(Records pointing to text and elements)
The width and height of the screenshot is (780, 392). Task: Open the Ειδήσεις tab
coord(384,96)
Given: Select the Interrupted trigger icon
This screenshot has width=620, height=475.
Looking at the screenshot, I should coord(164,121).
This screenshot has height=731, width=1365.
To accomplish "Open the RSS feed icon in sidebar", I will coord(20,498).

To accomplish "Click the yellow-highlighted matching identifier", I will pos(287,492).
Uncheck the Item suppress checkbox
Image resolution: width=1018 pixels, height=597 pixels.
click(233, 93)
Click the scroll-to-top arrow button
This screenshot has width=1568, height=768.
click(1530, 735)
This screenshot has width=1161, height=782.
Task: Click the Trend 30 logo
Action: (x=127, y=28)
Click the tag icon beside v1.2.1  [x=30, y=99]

**Given exercise:**
Lay out every line of the material above as a Markdown table with the columns "No." and "Line", one row per line, with blank lines left out.

**Full answer:**
| No. | Line |
|---|---|
| 1 | The width and height of the screenshot is (780, 392). Task: Open the Ειδήσεις tab |
| 2 | coord(384,96) |
| 3 | Given: Select the Interrupted trigger icon |
| 4 | This screenshot has width=620, height=475. |
| 5 | Looking at the screenshot, I should coord(164,121). |
| 6 | This screenshot has height=731, width=1365. |
| 7 | To accomplish "Open the RSS feed icon in sidebar", I will coord(20,498). |
| 8 | To accomplish "Click the yellow-highlighted matching identifier", I will pos(287,492). |
| 9 | Uncheck the Item suppress checkbox |
| 10 | Image resolution: width=1018 pixels, height=597 pixels. |
| 11 | click(233, 93) |
| 12 | Click the scroll-to-top arrow button |
| 13 | This screenshot has width=1568, height=768. |
| 14 | click(1530, 735) |
| 15 | This screenshot has width=1161, height=782. |
| 16 | Task: Click the Trend 30 logo |
| 17 | Action: (x=127, y=28) |
| 18 | Click the tag icon beside v1.2.1  [x=30, y=99] |